I'm always open to applauding market-thumping growth, but we're still dealing with a company that can't turn a profit on what should be a scalable model.

Let's be frank: It isn't easy turning a profit serving up licensed media files. Bandwidth costs alone ate up more than a third of Youku's revenue. Compare that with Baidu's (Nasdaq: BIDU), whose bandwidth during the same three months that consumed just 4% of revenue.

Content costs -- gobbling up another $7.7 million in overhead -- combine with Youku's bandwidth costs to account for nearly 59% of Youku's net revenue. Put another way, just $0.41 of every dollar in revenue is still around to pay company operating costs. Content costs may decline over time, and bandwidth will always be a bear to bear, but this is a company that will never approach Baidu's net margins of 48%.

It's not exactly fair to compare Youku with China's leading search engine, but the market certainly has a lofty opinion of Youku. The stock has shed 63% of its value since peaking earlier this year, but with the ADS equivalent of 109.3 million shares outstanding, we're still looking at a profitless company carrying a $2.5 billion market cap.

Is this company really worth nearly twice what Google (Nasdaq: GOOG) paid for YouTube? Before you answer, keep in mind that even though Youku is China's leading video-streaming site, but it's no YouTube or Hulu.

This remains a competitive and contested market in China. Its nearest rival, Todou, was set to go public late last week, but the market selloff got in the way. PPLive and even the smallish Ku6 (Nasdaq: KUTV) are aiming for eyeballs, and some of China's leading websites have hopped on the video-streaming bandwagon.

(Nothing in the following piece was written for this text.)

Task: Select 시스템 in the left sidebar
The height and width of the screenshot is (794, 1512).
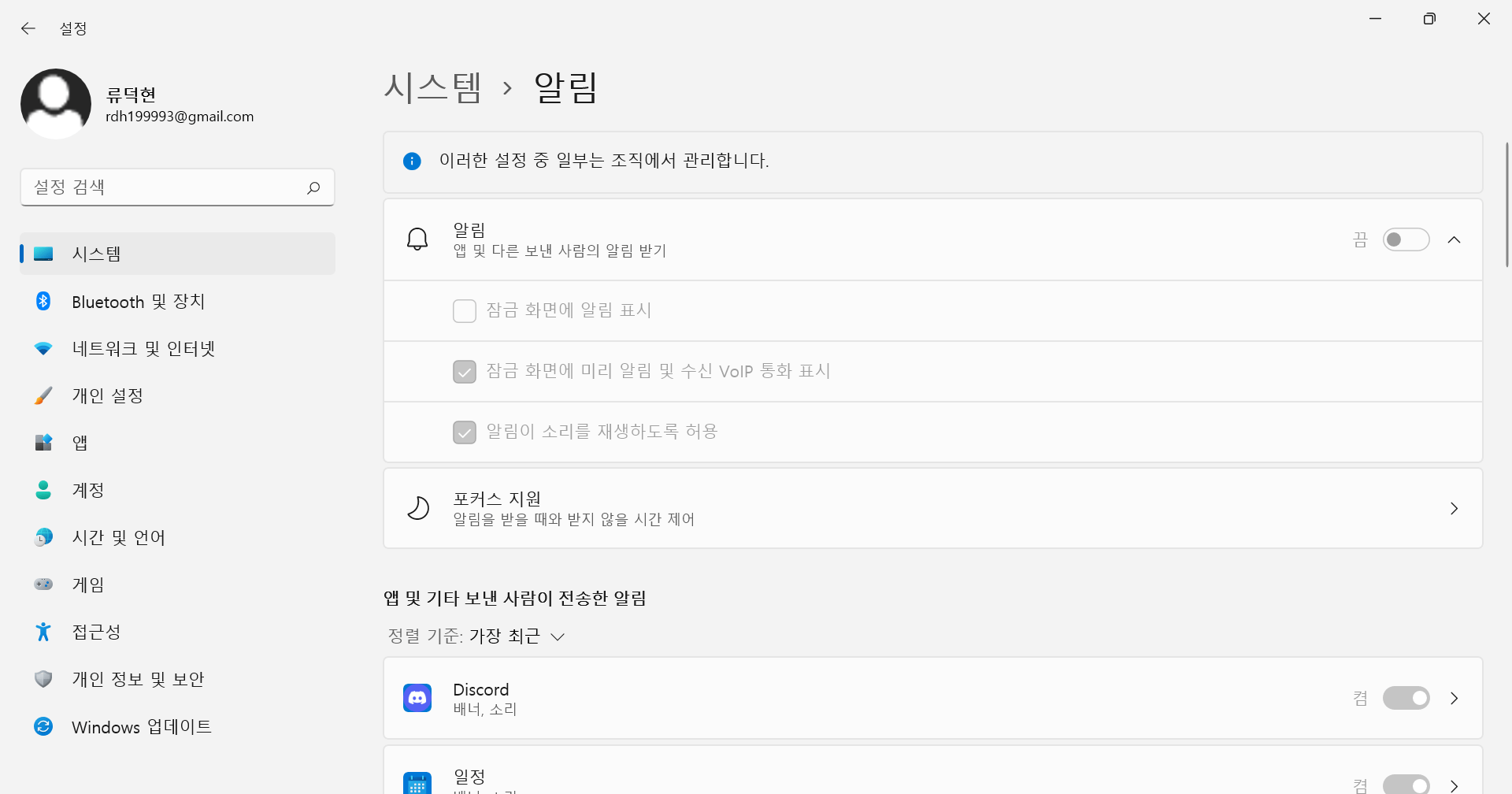Action: [x=97, y=253]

Youku popped higher earlier this summer, when it revealed that it will partner with Time Warner (NYSE: TWX) to sell hundreds of the studios flicks through the Youku Premium platform that's been available in beta since late last year. If you think there aren't a lot of people in the otherwise populous China open to paying for streams, you're right. All but $1.2 million of Youku's revenue this past quarter came from display advertising.

I think Youku is a quality company. It's growing at an impressive pace, and even though some analysts don't see it turning a profit until 2013, I can definitely see that happening next year.

However, this isn't a $2.5 billion company.

Good news
As I do every week, I don't talk down a stock unless I have three alternatives that I believe will outperform the company getting the heave ho. Let's go over the three fill-ins.

  • Sohu.com (Nasdaq: SOHU): One of the dot-com darlings making a strong push in video is Sohu. The company's online video channel saw a 150% pop in revenues, with a nearly 50% increase in advertisers. Sohu is a consistently profitable company that generated more in revenue this past quarter than Youku has over its entire three-year history. Sohu isn't growing as fast as Youku is, but it somehow has a smaller market cap, at $2.6 billion, than Youku does. That's just not right.
  • Netflix (Nasdaq: NFLX): This is the only company that's succeeding in getting folks to pay up for streaming video. No, it's not available in China. Its $7.99-a-month streaming plan is limited to Canada and the United States at the moment, though 43 countries through Latin America and the Caribbean will join the fun later this year. I'm not a fan of every move that Netflix has pulled lately, but the market selloff is doing wonders at adjusting its valuation. Is Netflix cheap at 33 times next year's projected profitability? If it's able to pull off its dual-plan pricing strategy and its overseas expansion, that valuation will be a bargain.
  • Baidu: I already argued about the merits of the Chinese search leader's model over Youku's chunky media-serving ways. The selloff has made Baidu's stock also reasonably priced relative to historical markups. Baidu is now trading for less than 30 times next year's targeted earnings. Baidu's revenue and profitability soared 78% and 95%, respectively, in its latest quarter. Any questions? 

I'm sorry, Youku. You're good, but you're not that good!